/DIETClassifier-pytorch

DIET Classifier mini implementation on pytorch.

Primary LanguagePython

DIETClassifier - Pytorch

Build Status

DIETClassifier stand for Dual Intent Entity from Transformers which can be used to do intent classification and entities recognition at the same time.

  • Using Huggingface Transformers's BERT architect
  • Wrapped by python, with various implemented functions (reads dataset from .yml, builds and trains model, gives dictionary ouput)

Requirements

  • [transformers] - Library for using transformers models in nlp task
  • [pytorch] - Framework for deep learning task in python
  • [fastapi] - Backend building framework

You can also install all requirement packages by:

git clone https://github.com/WeiNyn/DIETClassifier-pytorch.git
cd DIETClassifier-pytorch/
pip install -r requirements.txt

Demo

You can use demo server to create a server that receive text message and predict intent, entities:

  • Download pretrained model from this link
  • extract "latest_model" to "DIETClassifier-pytorch/"
  • run
uvicorn demo.server:app

Configuration

All project configurations stored in [config.yml] file

model:
    model: latest_model
    tokenizer: latest_model
    dataset_folder: dataset
    exclude_file: null
    entities:
        - working_type
        - shift_type
    intents:
        - WorkTimesBreaches
        - WorkingTimeBreachDiscipline
        - HolidaysOff
        - AnnualLeaveApplicationProcess
        - SetWorkingType
        - TemporarySetWorkingType
        - WorkingHours
        - WorkingDay
        - BreakTime
        - Pregnant
        - AttendanceRecord
        - SelectShiftType
        - LaborContract
        - Recruitment
        - SickLeave
        - UnpaidLeave
        - PaidLeaveForFamilyEvent
        - UnusedAnnualLeave
        - RegulatedAnnualLeave
        - rating
    device: cuda
training:
    train_range: 0.95
    num_train_epochs: 100
    per_device_train_batch_size: 4
    per_device_eval_batch_size: 4
    warmup_steps: 500
    weight_decay: 0.01
    logging_dir: logs/
    early_stopping_patience: 10
    early_stopping_threshold: 0.0001
    output_dir: results/
util:
    intent_threshold: 0.7
    entities_threshold: 0.5
    ambiguous_threshold: 0.2
Attribute Explain
model name of transformers pretrained model or path to local model
tokenizer name of transformers pretrained tokenizer or path to local tokenizer
dataset_folder folder that container dataset files, using rasa nlu format
exclude_file files in folder that will not be used to train
entities list of entities
intents list of intents
synonym synonym list for synonym entities
device device to use ("cpu", "cuda", "cuda:0", etc)
train_range range to split dataset into train and valid set
num_train_epochs number of training epochs
per_device_train/eval_batch_size batch size when train/eval
logging_dir directory to save log file (tensorboard supported)
early_stopping_patience/threshold hyper parameters for early stopping training
output_dir directory to save model while training

Usage

You can use DIETClassifierWrapper for loading, training, predicting in python code:

from src.models.wrapper import DIETClassifierWrapper

config_file = "src/config.yml"
wrapper = DIETClassifierWrapper(config=config_file)

#predict
wrapper.predict(["How to check attendance?"])

#train
#after training, wrapper will load best model automatically
wrapper.train_model(save_folder="test_model")

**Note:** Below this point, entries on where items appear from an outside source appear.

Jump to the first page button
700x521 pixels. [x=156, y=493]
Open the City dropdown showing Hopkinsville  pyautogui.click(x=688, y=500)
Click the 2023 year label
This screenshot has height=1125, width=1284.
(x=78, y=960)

You can also use DIETClassifier in src.models.classifier as huggingface transformers model

from src.models.classifier import DIETClassifier, DIETClassifierConfig

config = DIETClassifierConfig(model="BERT-base-uncased", 
                              intents=[str(i) for i in range(10)], 
                              entities=[str(i) for i in range(5)])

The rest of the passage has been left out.